Among other things, they tend to be more ready for the RDR and are more prominent users of platforms and other planning technology.

Platforms are likely to continue playing a prominent role in advisers’ businesses.Advisers expect they will

be investing 78 per cent of all new client funds via platforms by 2015.

The average adviser uses 2.2 platforms each, unchanged from 2011. However, under the surface, fewer advisers are using only one platform and fewer advisers are using more than two platforms.

Instead, the proportion using just two platforms is increasing fast. In 2012, 59 per cent said they were using two platforms, up from 48 per cent in 2011 and 35 per cent in 2010.

Despite this, the “80/20 rule” persists – advisers invest 77 per cent of their platform flows via their most-used or “primary” platform and the rest via their secondary and other platforms. This rate is unchanged from 2011 and means that it is still critical to be an adviser’s primary platform.

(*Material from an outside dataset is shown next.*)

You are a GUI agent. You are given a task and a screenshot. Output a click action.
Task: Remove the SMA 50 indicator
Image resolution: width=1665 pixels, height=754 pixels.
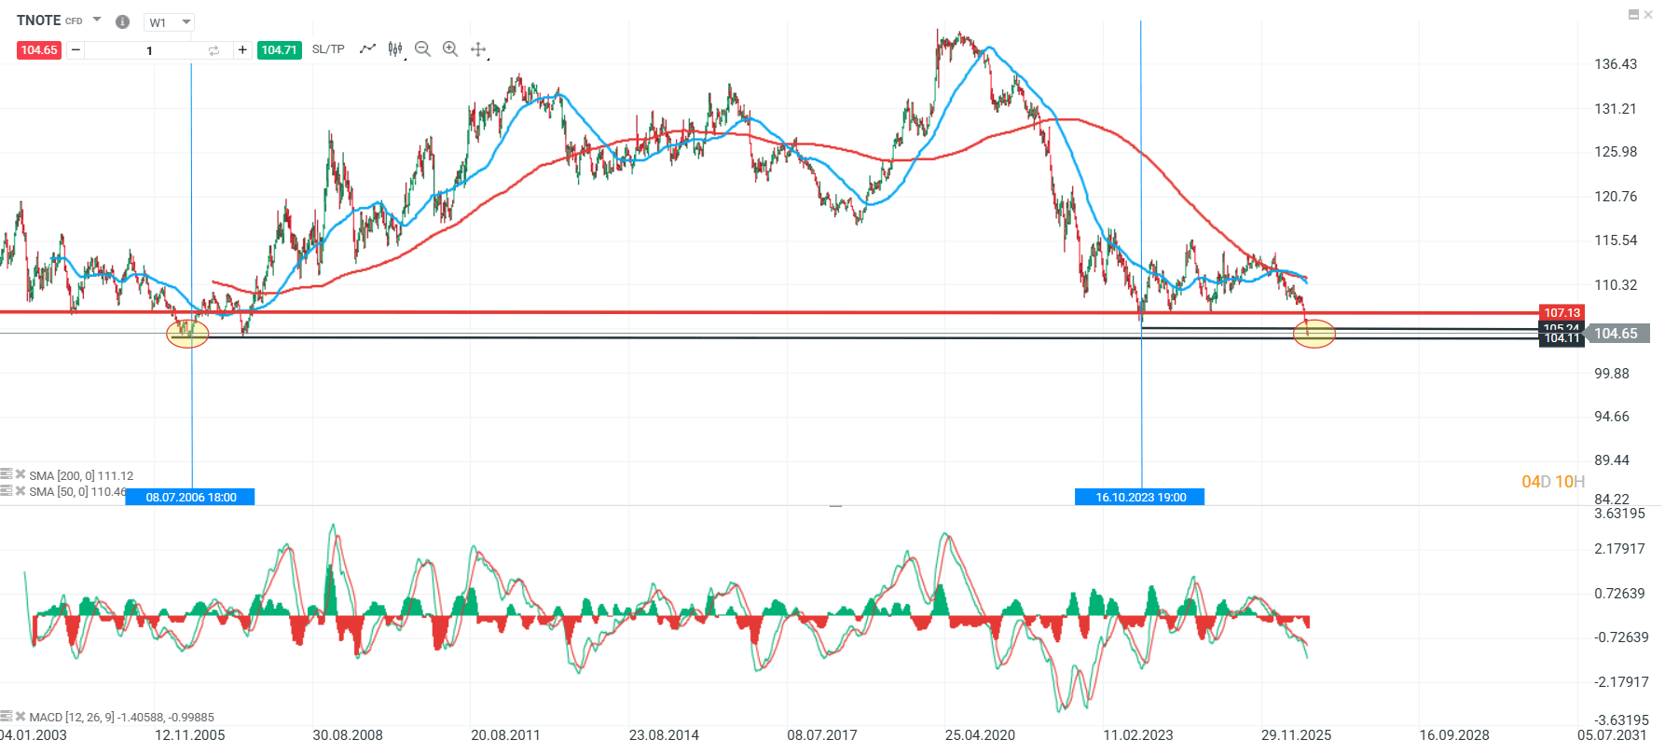click(x=21, y=490)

The top five platforms by primary relationships in 2012 were the same as 2011: Skandia, Cofunds, FundsNetwork, Transact and Standard Life Wrap.

However, the platform market is becoming more competitive as market shares dilute. The top five platforms held 76 per cent of primary relationships in 2010, 73 per cent in 2011 and now hold just 66 per cent of primary relationships.

In the last year, Elevate, Nucleus, Aviva Wrap and True Potential have all seen substantial improvements in their market shares.

Their gains are partly attributed to the high level of switching that is prevalent in the platform industry.

In the year to August 2012, 20 per cent of advisers said they stopped placing new client funds on at least one platform in the last 12 months, steady from 21 per cent in the previous study.

The switching rate relative to market share tends to be higher among platforms with low satisfaction and lower among platforms with high satisfaction, meaning it is critical to keep advisers happy for retention purposes.

Overall, the platform industry rates well in terms of satisfaction. Seventy-six per cent of advisers rate the platforms they use as good or very good, which is steady from last year although slightly more are giving a rating of very good.

The top four platforms by satisfaction are the same as 2011 – Transact, Nucleus, Novia and Skandia.

A notable change in adviser perceptions is that Transact has now overtaken Skandia to be the platform most widely perceived to be “the best”.

While platforms are rated well overall, at an industry level, there are still many service elements where platforms are typically rated below ‘good’, with 19 out of 28 elements falling below this standard.

This provides opportunities for platform providers to differentiate their offering by focusing on being really good in some of these areas and attracting disgruntled advisers from competitors.